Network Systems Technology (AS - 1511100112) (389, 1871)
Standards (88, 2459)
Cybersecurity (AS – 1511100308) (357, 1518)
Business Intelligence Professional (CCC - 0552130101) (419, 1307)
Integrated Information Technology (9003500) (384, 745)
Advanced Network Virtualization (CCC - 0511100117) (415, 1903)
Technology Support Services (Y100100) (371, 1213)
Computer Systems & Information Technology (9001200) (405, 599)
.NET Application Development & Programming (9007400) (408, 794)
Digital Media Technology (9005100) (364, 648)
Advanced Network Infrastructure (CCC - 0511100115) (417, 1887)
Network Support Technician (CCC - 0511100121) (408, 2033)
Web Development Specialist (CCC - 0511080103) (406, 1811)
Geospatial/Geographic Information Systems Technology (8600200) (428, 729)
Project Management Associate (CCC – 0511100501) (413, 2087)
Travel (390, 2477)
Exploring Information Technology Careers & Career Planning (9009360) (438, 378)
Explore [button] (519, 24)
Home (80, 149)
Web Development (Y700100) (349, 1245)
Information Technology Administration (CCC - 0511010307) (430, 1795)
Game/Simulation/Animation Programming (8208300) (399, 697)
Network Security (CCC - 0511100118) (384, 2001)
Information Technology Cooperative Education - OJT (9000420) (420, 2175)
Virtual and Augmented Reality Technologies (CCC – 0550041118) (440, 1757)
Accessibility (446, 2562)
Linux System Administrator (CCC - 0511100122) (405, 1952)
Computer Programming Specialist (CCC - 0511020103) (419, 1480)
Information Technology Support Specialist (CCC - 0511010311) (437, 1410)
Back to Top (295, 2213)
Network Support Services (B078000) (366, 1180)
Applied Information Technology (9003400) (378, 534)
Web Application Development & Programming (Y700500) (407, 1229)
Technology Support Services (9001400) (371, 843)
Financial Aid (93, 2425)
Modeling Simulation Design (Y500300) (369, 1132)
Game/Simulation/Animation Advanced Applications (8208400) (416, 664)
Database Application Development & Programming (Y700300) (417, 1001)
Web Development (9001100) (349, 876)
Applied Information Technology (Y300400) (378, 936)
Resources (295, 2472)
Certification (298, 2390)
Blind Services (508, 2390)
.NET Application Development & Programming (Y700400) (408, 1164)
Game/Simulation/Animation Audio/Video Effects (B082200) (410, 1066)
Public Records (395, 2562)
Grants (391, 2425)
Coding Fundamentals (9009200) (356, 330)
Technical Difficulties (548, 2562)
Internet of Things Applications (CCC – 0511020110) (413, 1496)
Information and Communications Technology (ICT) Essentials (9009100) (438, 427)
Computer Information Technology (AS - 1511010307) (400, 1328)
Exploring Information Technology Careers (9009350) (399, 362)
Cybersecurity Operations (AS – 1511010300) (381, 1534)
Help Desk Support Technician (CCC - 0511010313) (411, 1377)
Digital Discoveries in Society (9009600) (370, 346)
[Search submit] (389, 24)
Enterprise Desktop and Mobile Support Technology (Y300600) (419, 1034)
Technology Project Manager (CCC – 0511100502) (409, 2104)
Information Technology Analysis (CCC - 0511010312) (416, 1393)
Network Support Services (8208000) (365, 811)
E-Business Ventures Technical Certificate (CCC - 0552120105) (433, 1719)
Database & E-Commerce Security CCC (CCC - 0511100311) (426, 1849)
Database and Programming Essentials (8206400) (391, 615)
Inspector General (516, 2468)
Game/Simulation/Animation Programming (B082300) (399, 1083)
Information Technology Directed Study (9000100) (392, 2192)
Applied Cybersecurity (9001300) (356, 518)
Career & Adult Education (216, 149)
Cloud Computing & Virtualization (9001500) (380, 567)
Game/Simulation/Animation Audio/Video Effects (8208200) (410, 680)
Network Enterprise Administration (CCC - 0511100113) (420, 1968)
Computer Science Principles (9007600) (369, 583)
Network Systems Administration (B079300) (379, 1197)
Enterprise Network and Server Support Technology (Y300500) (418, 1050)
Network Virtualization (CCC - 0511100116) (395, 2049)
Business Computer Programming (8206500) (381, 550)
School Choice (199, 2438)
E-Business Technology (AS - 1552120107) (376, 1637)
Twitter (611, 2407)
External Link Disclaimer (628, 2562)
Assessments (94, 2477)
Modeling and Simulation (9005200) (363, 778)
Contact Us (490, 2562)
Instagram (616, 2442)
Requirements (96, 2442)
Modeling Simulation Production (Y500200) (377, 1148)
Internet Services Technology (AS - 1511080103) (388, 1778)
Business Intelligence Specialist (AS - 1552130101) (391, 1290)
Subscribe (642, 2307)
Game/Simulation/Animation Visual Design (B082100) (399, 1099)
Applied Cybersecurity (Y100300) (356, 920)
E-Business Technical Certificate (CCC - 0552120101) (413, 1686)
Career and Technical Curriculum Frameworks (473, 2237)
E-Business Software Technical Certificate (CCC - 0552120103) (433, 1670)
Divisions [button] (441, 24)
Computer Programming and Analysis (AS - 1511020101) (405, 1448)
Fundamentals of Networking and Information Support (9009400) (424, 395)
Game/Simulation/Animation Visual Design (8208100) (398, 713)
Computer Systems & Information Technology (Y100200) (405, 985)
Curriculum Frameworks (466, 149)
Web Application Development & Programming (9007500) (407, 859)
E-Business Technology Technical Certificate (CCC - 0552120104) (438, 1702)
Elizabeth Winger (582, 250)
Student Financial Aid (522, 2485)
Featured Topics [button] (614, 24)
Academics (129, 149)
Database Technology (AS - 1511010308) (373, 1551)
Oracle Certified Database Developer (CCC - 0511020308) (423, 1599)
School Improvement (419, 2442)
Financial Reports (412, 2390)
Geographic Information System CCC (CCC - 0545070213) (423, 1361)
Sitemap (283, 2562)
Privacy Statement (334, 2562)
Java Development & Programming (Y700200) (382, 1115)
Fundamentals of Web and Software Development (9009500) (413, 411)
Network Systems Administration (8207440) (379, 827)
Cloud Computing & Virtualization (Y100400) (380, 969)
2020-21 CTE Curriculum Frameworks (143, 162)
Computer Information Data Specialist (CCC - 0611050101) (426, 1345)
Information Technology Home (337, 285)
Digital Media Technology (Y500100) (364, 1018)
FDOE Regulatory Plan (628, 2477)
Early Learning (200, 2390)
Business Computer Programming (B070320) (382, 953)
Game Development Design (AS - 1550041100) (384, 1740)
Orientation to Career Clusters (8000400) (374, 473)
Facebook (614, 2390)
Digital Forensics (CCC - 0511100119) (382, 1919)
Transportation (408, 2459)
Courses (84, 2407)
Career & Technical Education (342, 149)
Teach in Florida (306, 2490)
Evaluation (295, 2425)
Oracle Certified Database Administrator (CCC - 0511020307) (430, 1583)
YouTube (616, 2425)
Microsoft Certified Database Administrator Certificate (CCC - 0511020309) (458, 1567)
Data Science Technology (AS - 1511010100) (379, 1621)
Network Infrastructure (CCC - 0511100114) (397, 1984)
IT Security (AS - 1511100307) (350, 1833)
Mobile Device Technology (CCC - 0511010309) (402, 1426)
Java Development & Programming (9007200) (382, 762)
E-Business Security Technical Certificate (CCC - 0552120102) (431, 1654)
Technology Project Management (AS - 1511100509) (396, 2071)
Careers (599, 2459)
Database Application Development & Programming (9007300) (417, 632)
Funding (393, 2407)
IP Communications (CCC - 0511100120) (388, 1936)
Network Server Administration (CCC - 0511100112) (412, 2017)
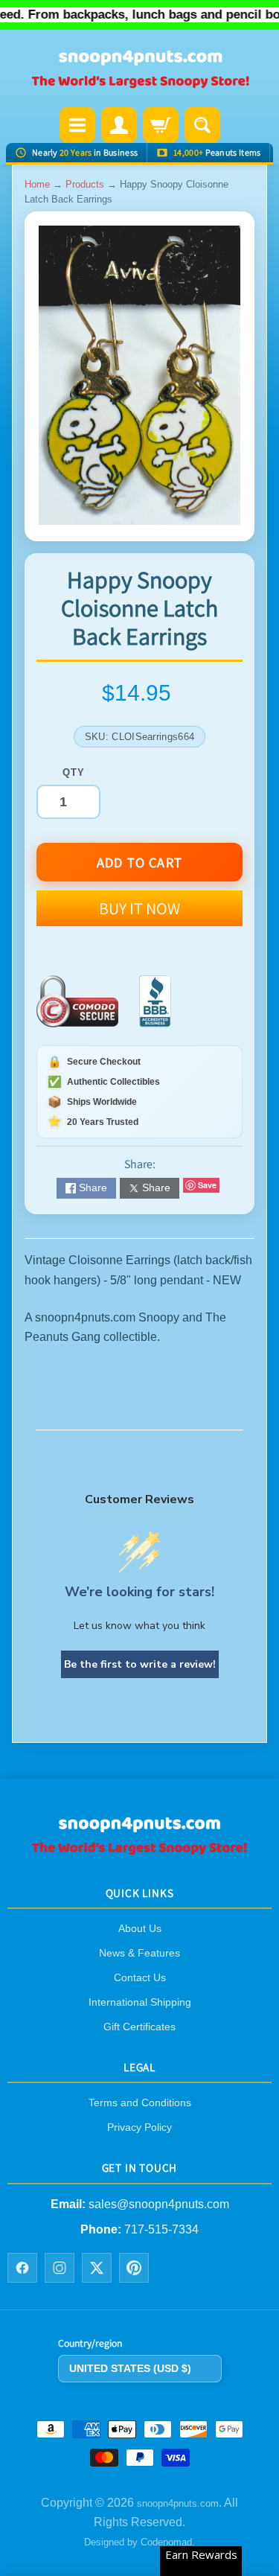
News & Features (139, 1953)
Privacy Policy (139, 2128)
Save (207, 1184)
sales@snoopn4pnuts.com (159, 2204)
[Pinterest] (134, 2268)
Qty (73, 772)
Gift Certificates (139, 2027)
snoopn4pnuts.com (178, 2503)
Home (37, 184)
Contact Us (140, 1977)
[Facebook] (22, 2268)
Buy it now (139, 908)
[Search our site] (202, 125)
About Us (139, 1928)
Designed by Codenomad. (139, 2542)
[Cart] (161, 125)
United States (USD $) (130, 2368)
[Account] (119, 125)
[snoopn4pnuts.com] (139, 70)
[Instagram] (59, 2268)
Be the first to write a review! (140, 1664)
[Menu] (77, 125)
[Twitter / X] (97, 2268)
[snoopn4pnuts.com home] (139, 1849)
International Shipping (140, 2002)
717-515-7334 (161, 2229)
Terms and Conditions (140, 2103)
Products (84, 184)
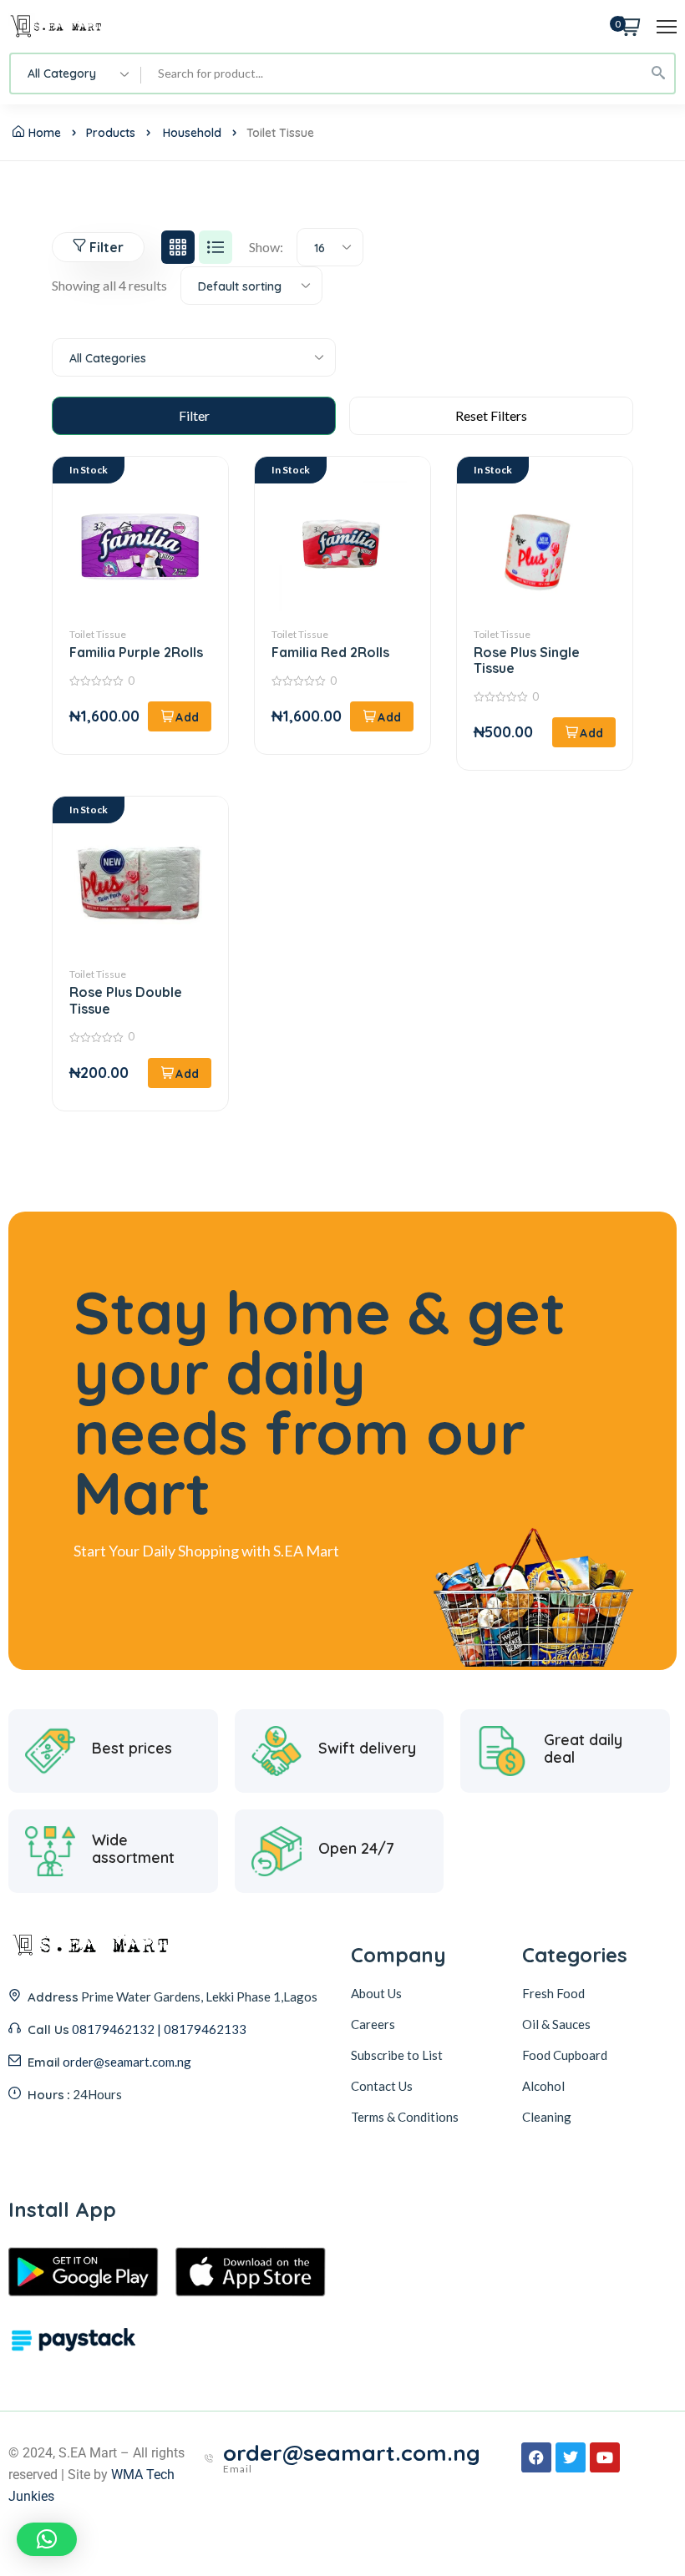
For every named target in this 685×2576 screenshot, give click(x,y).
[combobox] (76, 73)
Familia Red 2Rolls (330, 652)
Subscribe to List (397, 2054)
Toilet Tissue (97, 634)
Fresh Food (553, 1993)
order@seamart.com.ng (127, 2061)
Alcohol (543, 2085)
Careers (373, 2024)
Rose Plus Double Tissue (125, 1000)
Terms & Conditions (405, 2116)
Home (44, 132)
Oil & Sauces (556, 2024)
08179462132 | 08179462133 (159, 2029)
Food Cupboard (564, 2054)
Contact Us (382, 2085)
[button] (179, 716)
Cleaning (546, 2116)
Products (110, 132)
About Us (376, 1993)
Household (192, 132)
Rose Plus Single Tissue (527, 660)
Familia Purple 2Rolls (136, 652)
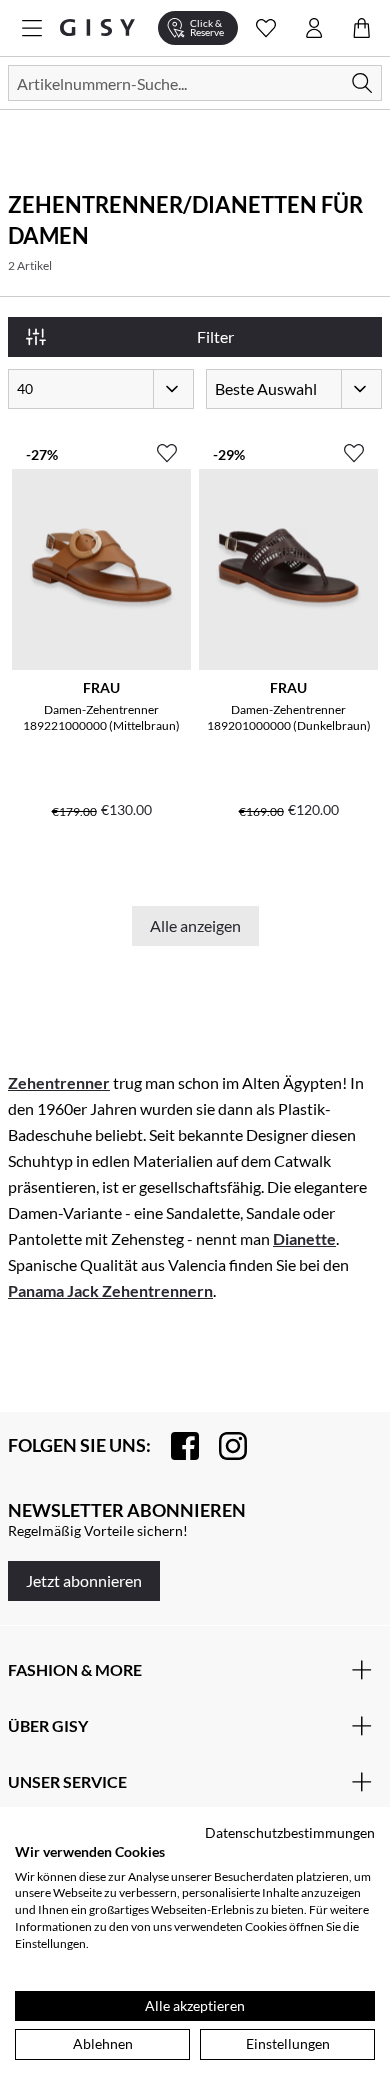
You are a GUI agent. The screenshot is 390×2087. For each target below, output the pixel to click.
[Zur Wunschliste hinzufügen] (167, 445)
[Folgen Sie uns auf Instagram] (223, 1446)
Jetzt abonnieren (84, 1580)
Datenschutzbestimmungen (290, 1832)
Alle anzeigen (195, 925)
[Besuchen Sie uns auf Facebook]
====
What the task requires »
Pull out each line of the listing that holds the string "Oracle".

Task answer »
Oracle Certified Database Developer (CCC - 0511020308) (423, 1599)
Oracle Certified Database Administrator (CCC - 0511020307) (430, 1583)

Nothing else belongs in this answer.